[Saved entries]
═══

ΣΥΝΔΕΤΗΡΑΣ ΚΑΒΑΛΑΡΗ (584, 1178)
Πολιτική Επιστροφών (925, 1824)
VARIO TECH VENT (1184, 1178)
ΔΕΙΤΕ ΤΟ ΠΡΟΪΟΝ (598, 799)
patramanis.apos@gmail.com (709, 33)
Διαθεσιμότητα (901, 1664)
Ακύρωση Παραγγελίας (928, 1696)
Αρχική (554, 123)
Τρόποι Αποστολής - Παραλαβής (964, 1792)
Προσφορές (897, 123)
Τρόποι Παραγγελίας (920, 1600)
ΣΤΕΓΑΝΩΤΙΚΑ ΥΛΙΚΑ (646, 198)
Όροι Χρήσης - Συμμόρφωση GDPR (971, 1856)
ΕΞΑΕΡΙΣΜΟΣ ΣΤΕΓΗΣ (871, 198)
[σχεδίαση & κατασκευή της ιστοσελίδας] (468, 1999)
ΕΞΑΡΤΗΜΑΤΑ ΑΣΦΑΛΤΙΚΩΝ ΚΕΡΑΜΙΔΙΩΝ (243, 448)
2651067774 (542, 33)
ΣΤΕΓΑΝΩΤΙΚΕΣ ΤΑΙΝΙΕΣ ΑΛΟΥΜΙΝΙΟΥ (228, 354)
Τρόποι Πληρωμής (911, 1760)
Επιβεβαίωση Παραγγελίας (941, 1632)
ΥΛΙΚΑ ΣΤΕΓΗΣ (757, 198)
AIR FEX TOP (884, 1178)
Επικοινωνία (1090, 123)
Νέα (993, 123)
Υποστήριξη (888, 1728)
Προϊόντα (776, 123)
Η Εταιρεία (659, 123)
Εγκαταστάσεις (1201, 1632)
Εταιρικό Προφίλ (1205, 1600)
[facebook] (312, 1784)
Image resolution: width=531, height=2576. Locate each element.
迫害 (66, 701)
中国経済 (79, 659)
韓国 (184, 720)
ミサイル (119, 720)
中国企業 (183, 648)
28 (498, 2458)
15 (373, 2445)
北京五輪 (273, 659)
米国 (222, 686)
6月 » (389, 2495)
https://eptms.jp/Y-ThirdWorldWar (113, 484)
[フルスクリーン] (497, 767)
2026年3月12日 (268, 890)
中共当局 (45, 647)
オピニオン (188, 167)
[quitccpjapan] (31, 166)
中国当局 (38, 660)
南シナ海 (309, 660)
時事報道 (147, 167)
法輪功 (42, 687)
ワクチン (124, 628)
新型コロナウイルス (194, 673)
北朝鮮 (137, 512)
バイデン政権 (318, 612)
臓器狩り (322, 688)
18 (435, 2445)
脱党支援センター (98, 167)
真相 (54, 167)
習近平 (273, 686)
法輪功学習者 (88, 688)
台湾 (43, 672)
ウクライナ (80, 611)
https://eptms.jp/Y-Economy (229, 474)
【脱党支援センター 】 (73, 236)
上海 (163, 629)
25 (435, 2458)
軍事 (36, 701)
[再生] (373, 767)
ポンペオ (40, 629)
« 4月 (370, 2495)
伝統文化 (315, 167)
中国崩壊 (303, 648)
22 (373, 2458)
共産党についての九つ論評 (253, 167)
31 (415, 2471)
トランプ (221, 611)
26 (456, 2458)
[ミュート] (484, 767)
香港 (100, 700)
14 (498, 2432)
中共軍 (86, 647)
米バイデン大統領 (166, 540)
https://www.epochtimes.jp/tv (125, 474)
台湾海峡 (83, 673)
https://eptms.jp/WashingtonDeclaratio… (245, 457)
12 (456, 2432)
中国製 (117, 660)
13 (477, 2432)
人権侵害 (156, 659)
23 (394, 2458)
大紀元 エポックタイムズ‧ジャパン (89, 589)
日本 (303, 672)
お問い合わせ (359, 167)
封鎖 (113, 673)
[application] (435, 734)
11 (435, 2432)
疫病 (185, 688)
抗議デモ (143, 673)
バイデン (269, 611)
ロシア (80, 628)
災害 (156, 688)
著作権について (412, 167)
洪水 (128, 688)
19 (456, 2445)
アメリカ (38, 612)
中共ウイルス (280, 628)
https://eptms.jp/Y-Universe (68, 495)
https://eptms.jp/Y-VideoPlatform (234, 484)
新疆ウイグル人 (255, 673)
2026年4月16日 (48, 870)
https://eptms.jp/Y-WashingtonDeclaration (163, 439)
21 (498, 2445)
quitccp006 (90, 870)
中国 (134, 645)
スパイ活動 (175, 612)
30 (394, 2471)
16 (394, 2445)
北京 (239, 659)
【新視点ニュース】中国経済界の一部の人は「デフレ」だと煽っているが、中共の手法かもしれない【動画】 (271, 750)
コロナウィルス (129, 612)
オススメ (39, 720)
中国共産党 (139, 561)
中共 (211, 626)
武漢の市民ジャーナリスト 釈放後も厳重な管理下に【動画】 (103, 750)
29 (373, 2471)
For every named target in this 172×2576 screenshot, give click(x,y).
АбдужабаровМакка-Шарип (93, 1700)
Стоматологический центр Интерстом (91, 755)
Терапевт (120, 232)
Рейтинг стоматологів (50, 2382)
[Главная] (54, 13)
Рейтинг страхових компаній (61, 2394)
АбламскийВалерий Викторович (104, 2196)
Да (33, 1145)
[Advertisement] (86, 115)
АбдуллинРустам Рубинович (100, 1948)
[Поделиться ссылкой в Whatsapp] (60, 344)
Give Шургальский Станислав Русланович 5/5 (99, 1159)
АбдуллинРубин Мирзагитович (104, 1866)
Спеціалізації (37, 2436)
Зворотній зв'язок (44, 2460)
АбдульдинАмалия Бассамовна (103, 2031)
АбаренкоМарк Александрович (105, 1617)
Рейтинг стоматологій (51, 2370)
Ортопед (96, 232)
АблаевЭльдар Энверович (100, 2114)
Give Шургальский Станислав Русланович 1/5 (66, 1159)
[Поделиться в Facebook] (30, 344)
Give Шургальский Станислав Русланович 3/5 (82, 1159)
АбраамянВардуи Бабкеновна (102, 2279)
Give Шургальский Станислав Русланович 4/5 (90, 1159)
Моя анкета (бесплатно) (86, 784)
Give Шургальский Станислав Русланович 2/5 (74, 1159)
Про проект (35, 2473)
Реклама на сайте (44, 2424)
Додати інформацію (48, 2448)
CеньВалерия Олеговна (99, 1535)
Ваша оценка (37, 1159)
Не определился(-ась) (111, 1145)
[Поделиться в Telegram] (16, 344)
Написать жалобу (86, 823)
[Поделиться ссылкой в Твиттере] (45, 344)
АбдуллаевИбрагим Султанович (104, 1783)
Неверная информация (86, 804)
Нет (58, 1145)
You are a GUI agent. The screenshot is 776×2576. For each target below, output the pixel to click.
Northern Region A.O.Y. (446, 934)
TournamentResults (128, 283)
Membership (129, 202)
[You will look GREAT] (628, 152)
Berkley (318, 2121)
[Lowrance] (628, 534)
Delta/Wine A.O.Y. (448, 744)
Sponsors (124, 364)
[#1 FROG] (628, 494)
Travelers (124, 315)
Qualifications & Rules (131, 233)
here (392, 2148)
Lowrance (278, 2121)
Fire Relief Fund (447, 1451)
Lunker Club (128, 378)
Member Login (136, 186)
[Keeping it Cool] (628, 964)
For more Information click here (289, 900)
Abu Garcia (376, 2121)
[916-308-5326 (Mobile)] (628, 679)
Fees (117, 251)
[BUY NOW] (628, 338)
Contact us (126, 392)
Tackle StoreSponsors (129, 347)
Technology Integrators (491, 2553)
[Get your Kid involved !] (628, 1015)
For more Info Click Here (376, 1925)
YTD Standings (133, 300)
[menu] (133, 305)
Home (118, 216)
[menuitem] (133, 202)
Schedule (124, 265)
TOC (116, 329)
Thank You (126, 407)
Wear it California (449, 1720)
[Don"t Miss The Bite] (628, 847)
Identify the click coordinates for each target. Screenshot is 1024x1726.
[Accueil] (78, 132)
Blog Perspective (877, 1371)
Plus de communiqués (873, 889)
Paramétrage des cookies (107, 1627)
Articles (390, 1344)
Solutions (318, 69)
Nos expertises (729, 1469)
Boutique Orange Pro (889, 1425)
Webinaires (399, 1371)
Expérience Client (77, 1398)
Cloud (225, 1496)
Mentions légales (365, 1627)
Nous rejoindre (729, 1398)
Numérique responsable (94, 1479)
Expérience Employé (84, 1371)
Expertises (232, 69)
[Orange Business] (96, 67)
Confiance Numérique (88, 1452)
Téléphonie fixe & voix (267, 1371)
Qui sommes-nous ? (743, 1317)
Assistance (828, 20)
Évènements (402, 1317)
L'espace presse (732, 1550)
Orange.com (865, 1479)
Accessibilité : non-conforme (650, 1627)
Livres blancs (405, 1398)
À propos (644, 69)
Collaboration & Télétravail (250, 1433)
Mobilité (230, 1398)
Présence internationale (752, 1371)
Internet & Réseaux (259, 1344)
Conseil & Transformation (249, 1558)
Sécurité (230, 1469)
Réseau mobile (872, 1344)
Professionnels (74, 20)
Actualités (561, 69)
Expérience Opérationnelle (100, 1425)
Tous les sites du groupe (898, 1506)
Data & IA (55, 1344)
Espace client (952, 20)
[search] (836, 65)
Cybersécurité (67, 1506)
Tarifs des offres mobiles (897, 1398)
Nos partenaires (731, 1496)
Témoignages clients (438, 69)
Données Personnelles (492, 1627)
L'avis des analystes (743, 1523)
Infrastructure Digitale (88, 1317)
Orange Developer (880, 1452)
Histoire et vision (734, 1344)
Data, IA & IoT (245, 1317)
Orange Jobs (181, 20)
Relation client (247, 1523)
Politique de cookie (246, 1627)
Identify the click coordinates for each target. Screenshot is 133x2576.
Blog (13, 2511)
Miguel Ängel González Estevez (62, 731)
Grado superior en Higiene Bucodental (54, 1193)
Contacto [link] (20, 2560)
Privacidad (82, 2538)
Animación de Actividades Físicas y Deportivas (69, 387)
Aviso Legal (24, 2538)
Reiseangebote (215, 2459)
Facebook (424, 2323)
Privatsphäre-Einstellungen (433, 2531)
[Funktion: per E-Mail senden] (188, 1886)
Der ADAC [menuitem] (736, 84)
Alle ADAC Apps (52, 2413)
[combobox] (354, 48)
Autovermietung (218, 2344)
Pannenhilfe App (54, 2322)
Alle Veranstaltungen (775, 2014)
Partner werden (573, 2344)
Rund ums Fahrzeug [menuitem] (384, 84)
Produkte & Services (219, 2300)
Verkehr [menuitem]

═══

Nothing should be returned except the lines from the first line of the data above through the line with "中共当局 (45, 647)", each one exact.

ΣΥΝΔΕΤΗΡΑΣ ΚΑΒΑΛΑΡΗ (584, 1178)
Πολιτική Επιστροφών (925, 1824)
VARIO TECH VENT (1184, 1178)
ΔΕΙΤΕ ΤΟ ΠΡΟΪΟΝ (598, 799)
patramanis.apos@gmail.com (709, 33)
Διαθεσιμότητα (901, 1664)
Ακύρωση Παραγγελίας (928, 1696)
Αρχική (554, 123)
Τρόποι Αποστολής - Παραλαβής (964, 1792)
Προσφορές (897, 123)
Τρόποι Παραγγελίας (920, 1600)
ΣΤΕΓΑΝΩΤΙΚΑ ΥΛΙΚΑ (646, 198)
Όροι Χρήσης - Συμμόρφωση GDPR (971, 1856)
ΕΞΑΕΡΙΣΜΟΣ ΣΤΕΓΗΣ (871, 198)
[σχεδίαση & κατασκευή της ιστοσελίδας] (468, 1999)
ΕΞΑΡΤΗΜΑΤΑ ΑΣΦΑΛΤΙΚΩΝ ΚΕΡΑΜΙΔΙΩΝ (243, 448)
2651067774 (542, 33)
ΣΤΕΓΑΝΩΤΙΚΕΣ ΤΑΙΝΙΕΣ ΑΛΟΥΜΙΝΙΟΥ (228, 354)
Τρόποι Πληρωμής (911, 1760)
Επιβεβαίωση Παραγγελίας (941, 1632)
ΥΛΙΚΑ ΣΤΕΓΗΣ (757, 198)
AIR FEX TOP (884, 1178)
Επικοινωνία (1090, 123)
Νέα (993, 123)
Υποστήριξη (888, 1728)
Προϊόντα (776, 123)
Η Εταιρεία (659, 123)
Εγκαταστάσεις (1201, 1632)
Εταιρικό Προφίλ (1205, 1600)
[facebook] (312, 1784)
Image resolution: width=531, height=2576. Locate each element.
迫害 (66, 701)
中国経済 (79, 659)
韓国 (184, 720)
ミサイル (119, 720)
中国企業 (183, 648)
28 (498, 2458)
15 (373, 2445)
北京五輪 (273, 659)
米国 (222, 686)
6月 » (389, 2495)
https://eptms.jp/Y-ThirdWorldWar (113, 484)
[フルスクリーン] (497, 767)
2026年3月12日 (268, 890)
中共当局 (45, 647)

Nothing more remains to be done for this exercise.